I thought, “Wow, this is interesting. File it away.” To me, “interesting” has always been the most important thing. I can’t work on something that doesn’t fascinate me.
Back when you were doing your early research, immunology was not a particularly hot field. It was certainly not the place where a smart guy could make a reputation for himself. Given that, why go there?
You’re right. When I first came to Berkeley in the 1990s, for example, they were in the midst of trying to redefine modern biology, and certain very powerful people there did not even want there to be a department of immunology. They felt that immunology was not a real discipline because it didn’t deal with the static, fundamental processes of biology that apply to everything. To be a real biologist, they believed you needed to study things like how DNA replicates, how to make a protein, or how to make RNA. I thought they were silly.
Because there are certain key elements of immunology that immunologists pay attention to that people in other fields don’t. T cell biology, where the main principle is the recognition of the nonself, is an example. I wanted to know about how the immune system recognizes the nonself. How do you get to that? What regulates that? What are the cells and molecules involved? What helps you or stops you from recognizing the self? All these things are unique to the immune system.

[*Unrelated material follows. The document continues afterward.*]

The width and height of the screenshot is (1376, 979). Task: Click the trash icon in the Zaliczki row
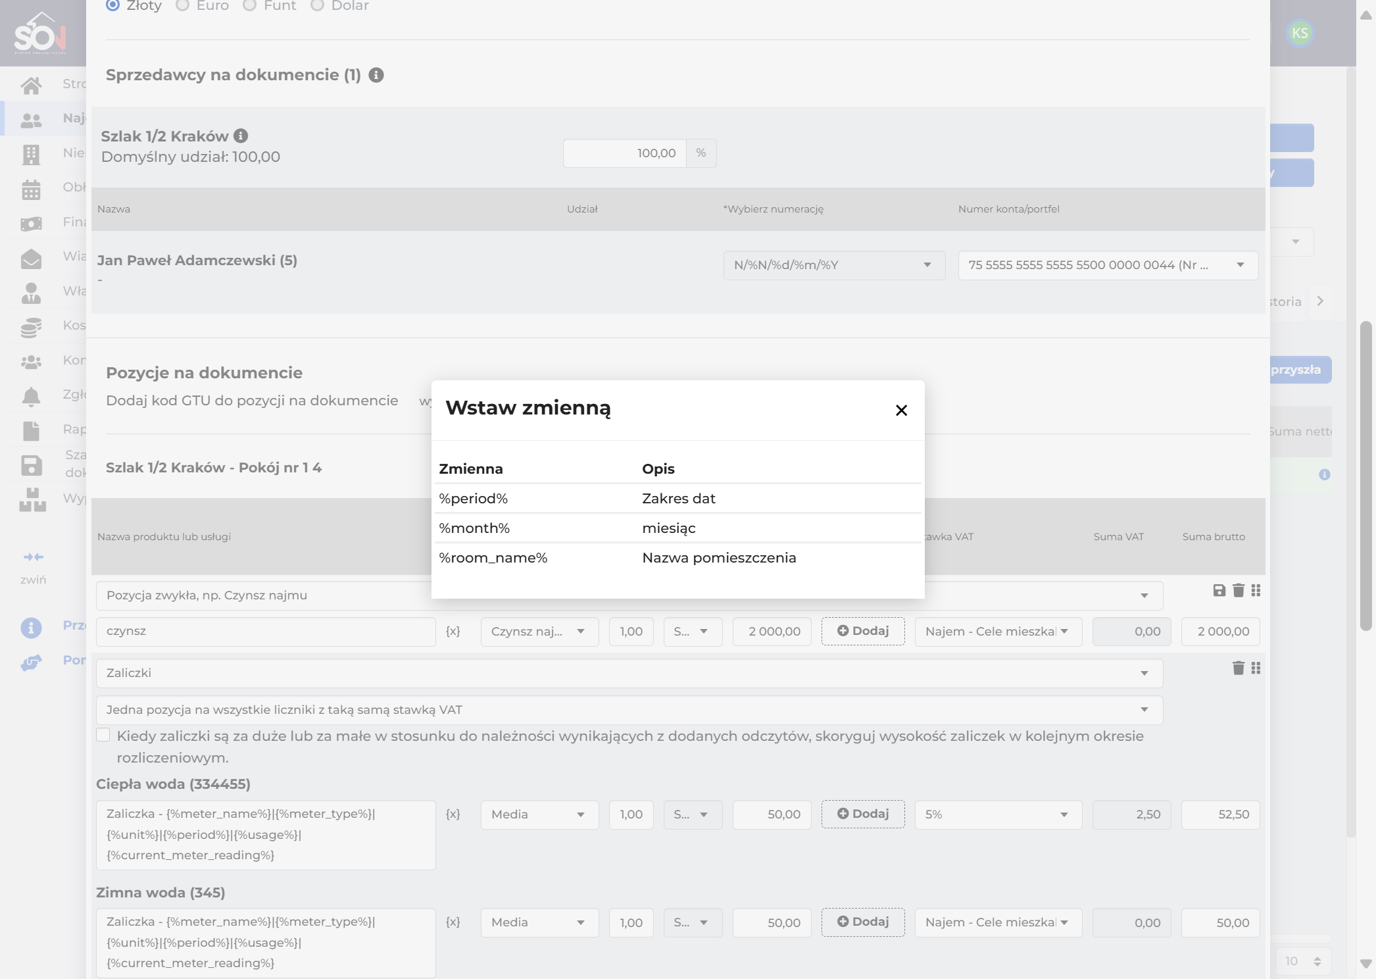[x=1238, y=668]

Those were the questions that intrigued me. I eventually ended up identifying the T cell antigen receptor, which is the way T cells recognize anything at all.
So how did you battle against the conventional scientific wisdom?
After my postdoc at Scripps, I moved to what was then a new MD Anderson campus in Smithville, Texas. It was very new and very isolated. There were only six faculty members. I was the only immunologist there, so there was nobody to tell me I was wrong.
Sometimes, you just have to get away from everybody. I take some pride in the fact that I don’t think I read as many journal papers as other people. There was a period when I was working on the T cell receptor and I made a determined decision not to read a damn thing about T cell receptors because the papers were so confusing and contradictory. Some of the experiments weren’t even understandable.
I’d think, “Either I’m too stupid to understand this, or nobody knows what they’re talking about. I’m just going to sit down and figure out something logical to me, making certain assumptions and predictions, and just do it.”
Why did you have enough faith in yourself to go it alone?
Because I could make certain minimal assumptions, based on a little bit of data. I know what science is. I know how to use it.
If somebody shows me that I’m wrong and has some data that’ll convince me of that, then I’ll admit I’m wrong. I mean, I’ve had to do that a few times. [Laughs.] Not too often, thank goodness.
When we met five years ago, you told me about one of the big moments in your life. In your off-hours, you’d been a country musician, and once, while you were still a postdoc, you got to play with Willie Nelson. Do you still see him?
I do. If he’s playing anywhere around here, his people call me. I played with them on Austin City Limits. It was a pretty big deal — there were 70,000 people there.
The last time I played with him, it was at his ranch. He had a party, and Mavis Staples was singing with him. So we did a gospel medley with Mavis Staples and Willie’s band, and me playing the harmonica. That was fun.
I once asked you whether you’d like your tombstone to read “Jim Allison, he played with Willie,” or “He cured cancer.” Since you can now say that you’ve done both, let me ask that again.
Either one. [Laughs.] I think I would like to just have something that says that the world is a better place because I was there.